Nein, nicht einreissen, aber an die reale Gefahrenlage flexibel anpassen bzw. nachregeln, durch Berücksichtigung der tatsächlichen Erkrankungszahlen.
Natürlich muß jemand entscheiden - aber mit den zusätzlichen Daten (die es ja gibt, RKI sammelt ja fleißig) kann man eben fundierter, sinnvoller, zielgerichteter entscheiden.
Zitat:

Zitat von MattF (Beitrag 1557024)
Ich sehe nicht den Unterschied? Nicht den Vorteil wenn wir das System verkomplizieren. Was ist damit gewonnen?
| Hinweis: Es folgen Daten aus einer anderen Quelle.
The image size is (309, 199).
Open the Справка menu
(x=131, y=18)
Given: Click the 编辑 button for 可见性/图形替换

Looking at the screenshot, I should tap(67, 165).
Daß Maßnahmen zielgerichteter und effektiver werden können, und unnötige schädliche Nebenwirkungen verringert werden können. Beides Nutzen für die Menschen.

aequitas 09.10.2020 11:57

Zitat:

Zitat von LidlRacer (Beitrag 1557025)
Ich verstehe nicht, wie man den aktuellen dramatischen Anstieg immer noch kleinreden kann - egal, ob der jetzt morgen, nächste Woche, nächsten Monat oder Weihnachten zu sehr ernsten Problemen führt - er tut es auf jeden Fall, wenn man nicht ausreichend dagegen unternimmt. Aber das haben wir eigentlich schon 100 mal durchgekaut.

Es geht nicht darum irgendetwas kleinzureden, sondern einen realistischen und pragmatischen Umgang damit zu finden. Wir leben derzeit in einer Pandamie, die im November noch nicht vorbei sein wird. Im Winter werden die Fallzahlen steigen und ebenso die Todeszahlen und sich Intensivstationen füllen. Es gilt diese schlimmen Verläufe zu vermeiden und gering zu halten, gänzlich verhindern ist unmöglich.
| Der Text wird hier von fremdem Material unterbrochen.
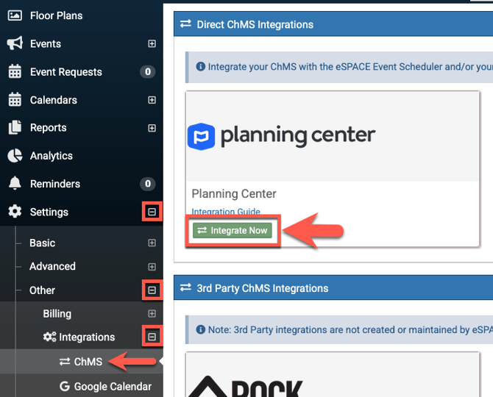The height and width of the screenshot is (397, 493).
Task: Collapse the Settings submenu
Action: pos(152,212)
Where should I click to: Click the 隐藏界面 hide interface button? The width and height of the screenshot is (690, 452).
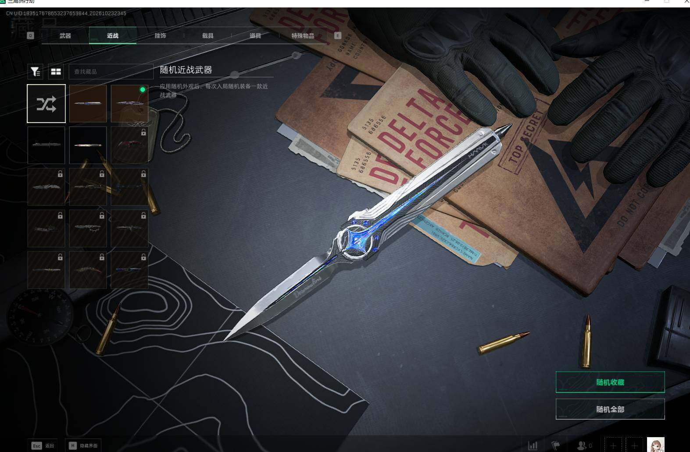[x=84, y=445]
Nun zu sagen: "Wir sind kurz vor den schlimmen Zuständen im März/April" ist allerdings falsch. Die Lage ist eine neue und muss entsprechend anders bewertet werden. Es ist kein Leichtsinn angesagt, aber auch kein populistischer AKtionismus a la Söder.

Aber ich sehe schon: man kann mit Lockdownextremisten genauso wenig sachlich diskutieren wie mit Covidioten.

LidlRacer 09.10.2020 11:59

Zitat:

Zitat von MattF (Beitrag 1557024)
Und auch die Ampel muss ja mit Daten gefüttert werden, jemand muss entscheiden, wann die auf Rot springt und vielen wird das dann auch nicht passen.

Ich sehe nicht den Unterschied? Nicht den Vorteil wenn wir das System verkomplizieren. Was ist damit gewonnen?

"Spahn zeigte sich skeptisch zu Forderungen nach Ampel-Darstellungen zum Infektionsgeschehen. Dies lege nahe, dass es automatisch eine bestimmte Reaktion gebe, Ausbruchsfälle seien aber komplexer."
https://www.stuttgarter-zeitung.de/i...360734fa6.html

Nach meiner Erinnerung sagte er in der gestrigen Pressekonferenz etwa, man müsse immer flexibel reagieren. Z.B. ein Ausbruch in einem Fleischbetrieb erfordere andere Maßnahmen, als ein solcher in Schulen, Altenheimen oder aber in der breiten Bevölkerung.

Drosten hat kürzlich darauf hingewiesen, dass ja schon die offiziellen Neuinfektionszahlen der Wirklichkeit hinterherhinken. Alle anderen denkbaren Größen, die in ein Ampelsystem eingingen, würden die Trägheit vergrößern.

aequitas 09.10.2020 12:00

Zitat:

Zitat von MattF (Beitrag 1557024)
Ich sehe nicht den Unterschied? Nicht den Vorteil wenn wir das System verkomplizieren. Was ist damit gewonnen?

Naja, nur weil du als Laie es nicht verstehst und für kompliziert hälst, muss es das für Fachleute und Wissenschaftlerinnen nicht sein. Mehr Daten und ein entsprechend gefüttertes Modell, auch ein in einer Ampel vereinfachtes Modell, kann zu einfacheren und besseren Entscheidungen führen - es wird nicht komplizierter!